L’emendamento punta inoltre a rafforzare la Medicina territoriale attraverso la sperimentazione di sistemi intelligenti di monitoraggio da remoto, capaci di seguire i pazienti cronici direttamente a domicilio. «Una misura che consentirebbe di alleggerire la pressione sui Pronto Soccorso e sui reparti ospedalieri, ma anche a supporto delle decisioni diagnostiche, con l’obiettivo di ridurre il margine di errore e facilitare l’individuazione delle patologie più complesse. «A tal fine proponiamo sperimentazioni e progetti pilota in collaborazione con le università calabresi, anche per la formazione dei dirigenti e del personale sanitario coinvolto».
La proposta passa a maggioranza, così come il Bilancio di previsione 2026-2028 dell'Azienda Regionale per lo Sviluppo dell'Agricoltura Calabrese (Arsac) e l’adempimento degli “impegni assunti con il Governo in attuazione del principio di leale collaborazione”, con il quale si mira ad adempiere agli impegni assunti dalla Regione Calabria con il Governo, per evitare l'impugnativa di diverse leggi regionali esistenti.
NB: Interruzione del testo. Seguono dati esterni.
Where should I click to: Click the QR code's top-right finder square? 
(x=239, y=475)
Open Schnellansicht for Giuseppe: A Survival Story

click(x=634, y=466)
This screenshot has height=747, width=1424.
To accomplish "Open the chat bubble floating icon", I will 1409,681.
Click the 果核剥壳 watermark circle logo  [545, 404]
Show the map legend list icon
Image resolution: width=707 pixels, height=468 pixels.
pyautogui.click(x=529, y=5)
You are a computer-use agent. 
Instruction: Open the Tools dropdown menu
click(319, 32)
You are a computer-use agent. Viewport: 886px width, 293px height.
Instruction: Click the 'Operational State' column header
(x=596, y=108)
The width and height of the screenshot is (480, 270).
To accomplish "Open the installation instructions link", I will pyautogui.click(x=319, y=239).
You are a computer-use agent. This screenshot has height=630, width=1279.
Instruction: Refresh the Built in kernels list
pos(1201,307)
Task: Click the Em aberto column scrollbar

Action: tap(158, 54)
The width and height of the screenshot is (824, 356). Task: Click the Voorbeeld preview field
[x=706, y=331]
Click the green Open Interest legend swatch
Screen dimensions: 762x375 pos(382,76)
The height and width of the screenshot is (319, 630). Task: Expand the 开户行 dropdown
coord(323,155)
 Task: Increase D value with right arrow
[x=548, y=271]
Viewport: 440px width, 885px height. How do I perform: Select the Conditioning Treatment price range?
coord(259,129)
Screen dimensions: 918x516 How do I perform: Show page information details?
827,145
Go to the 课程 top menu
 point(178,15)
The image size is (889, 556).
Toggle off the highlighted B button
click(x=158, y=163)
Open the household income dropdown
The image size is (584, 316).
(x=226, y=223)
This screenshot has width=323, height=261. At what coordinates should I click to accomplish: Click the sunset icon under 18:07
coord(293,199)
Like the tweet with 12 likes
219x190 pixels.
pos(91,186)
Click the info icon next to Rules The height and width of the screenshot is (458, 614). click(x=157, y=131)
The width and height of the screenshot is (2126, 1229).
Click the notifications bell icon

Seconda lettura per la modifica dello Statuto
A relazionare sulle “Modifiche ed integrazioni alla legge regionale 19 ottobre 2004, n. 25” è il capogruppo azzurro Domenico Giannetta. La proposta di legge statutaria approdata in aula per la seconda lettura mira a modificare e integrare la legge regionale esistente (la n° 25 del 2004) per «razionalizzare» la struttura della Giunta regionale.
La proposta modifica quindi l'articolo 35 dello Statuto e cambia sostanzialmente il numero massimo di sette assessori (includendo nella base di calcolo il Presidente della Giunta regionale), uniformandosi alla legislazione statale aggiornata (legge 122/2025) che consente alle regioni con meno di 2 milioni di abitanti di aumentare il numero di assessori fino a due unità in più rispetto alla quota base, ancorando il calcolo a 1/5 dei componenti del consiglio regionale.
Viene poi introdotto l'articolo 34-bis, che conferisce al Presidente della Giunta la facoltà di nominare fino a due sottosegretari per coadiuvarlo e migliorare il coordinamento dell'azione di governo. I sottosegretari possono partecipare alle sedute della Giunta, ma senza diritto di voto.
La proposta di modifica si limita così a introdurre una facoltà in capo al Presidente, lasciando alla successiva legge regionale la disciplina dell’attuazione della disposizione.
Essendo in seconda lettura, non sono ammessi interventi durante il dibattito, ma solo eventuali dichiarazioni di voto. L’opposizione rinuncia ad intervenire, ma la posizione, per come espresso in prima lettura, rimane fortemente critica.
La proposta passa quindi a maggioranza, mentre l’aula si compatta sulla mozione per il riconoscimento del distaccamento dei Vigili del Fuoco di Trebisacce a struttura permanente, proposto da Laghi.